SOURCE PASSAGE:
━━━━━━━━━━━━━━━━

SECTION 2. Authority.

.01 The Federal Managers' Financial Integrity Act of 1982 (FMFIA) and the Office of Management and Budget (OMB) Circular A-123, Management's Responsibility for Internal Control, requires every Federal agency to conduct an annual evaluation of its systems of internal control and to submit an annual report to the President and the Congress on the results of that evaluation and the adequacy of those systems.

The OMB Circular A-123 stipulates that "Federal managers must carefully consider the appropriate balance between controls and risk in their programs and operations. Internal control is a means of managing the risk associated with Federal programs and operations. Managers should define the control environment and then perform risk assessments to identify the most significant areas within that environment in which to place or enhance internal control. Management should also identify internal and external risks that may prevent the organization from meeting its objectives."

.02 The Office of Program Evaluation and Risk Management's (OPERM) authority is delegated through DOO 10-5, Chief Financial Officer and Assistant Secretary for Administration, dated

January 5, 2011.

.03 The Department's Chief Risk Officer's authority is delegated through DOO 20-30, Director for Program Evaluation and Risk Management, dated January 7, 2011.

SECTION 3. ADDITIONAL RESOURCES.

.01 Government Performance and Results Modernization Act of 2010

.02 Chief Financial Officer Act of 1990

.03 International Organization for Standardization 31000 Risk Management Standard

.04 Government Accountability Office Risk Management Framework

.05 Department of Commerce Enterprise Risk Management Guidebook

.06 Government Accountability Office Standards for Internal Control in the Federal Government

SECTION 4. POLICY

The Department's ERM policy is as follows:

.01 An enterprise risk management process shall be applied across the Department. Unifying efforts across the Department will ensure that strategies and actions are informed by a common understanding of risk, which is an essential requirement to inform priorities and allocate resources.

━━━━━━━━━━━━━━━━

PROBLEM: In the risk management policy excerpt, which order delegates the authority of the Department's Chief Risk Officer?

EXCERPTED RECORDS:
━━━━━━━━━━━━━━━━

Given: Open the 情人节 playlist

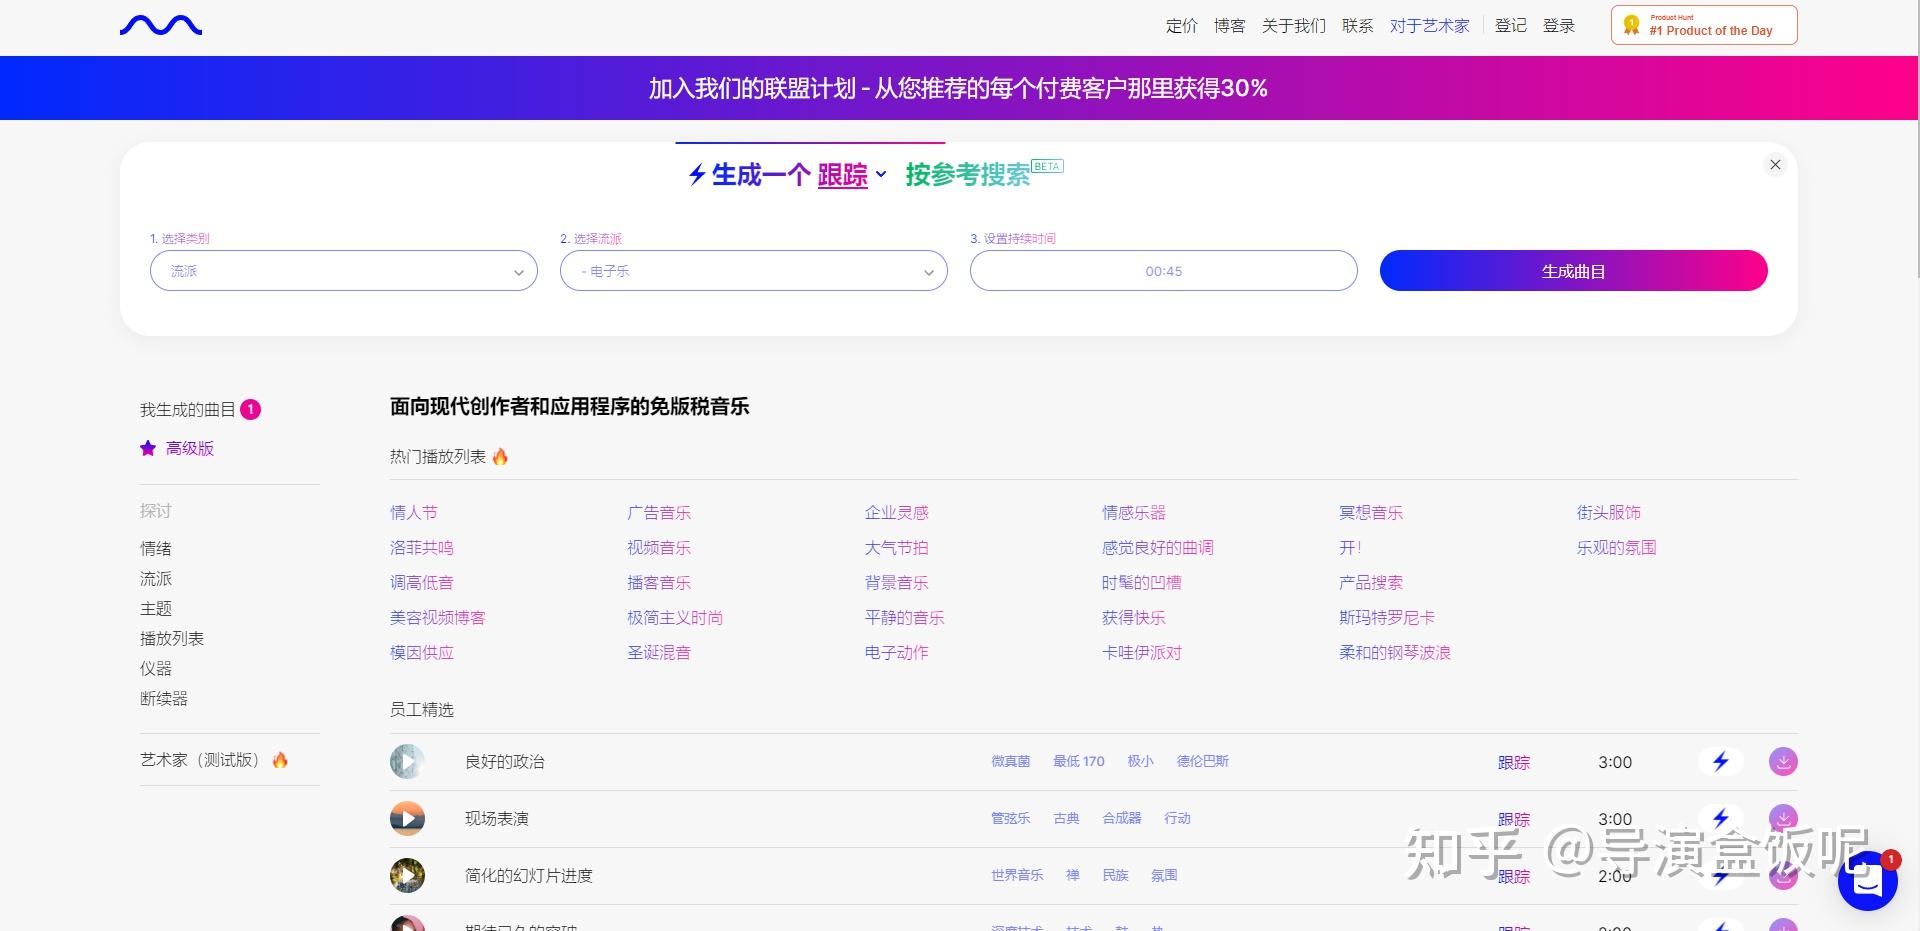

━━━━━━━━━━━━━━━━

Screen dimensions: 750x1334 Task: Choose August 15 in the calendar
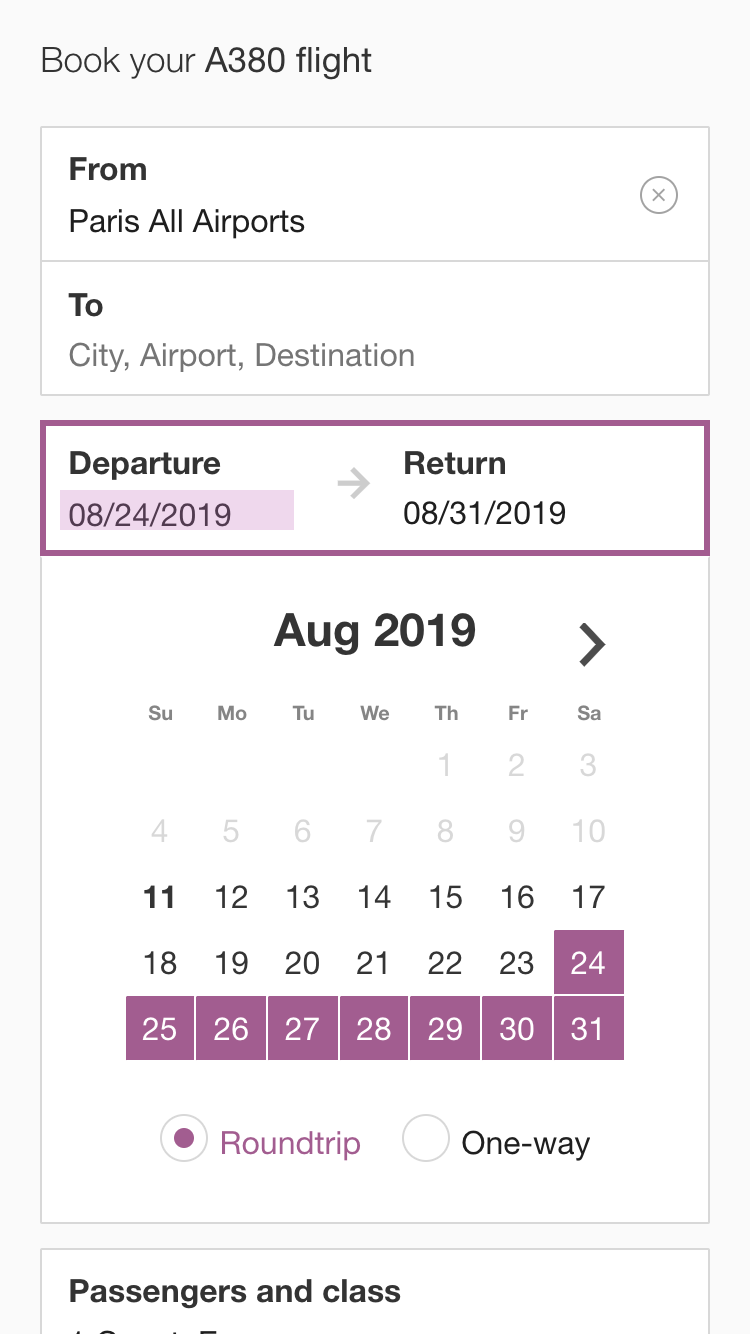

━━━━━━━━━━━━━━━━

THE OUTPUT: DOO 20-30, Director for Program Evaluation and Risk Management, dated January 7, 2011.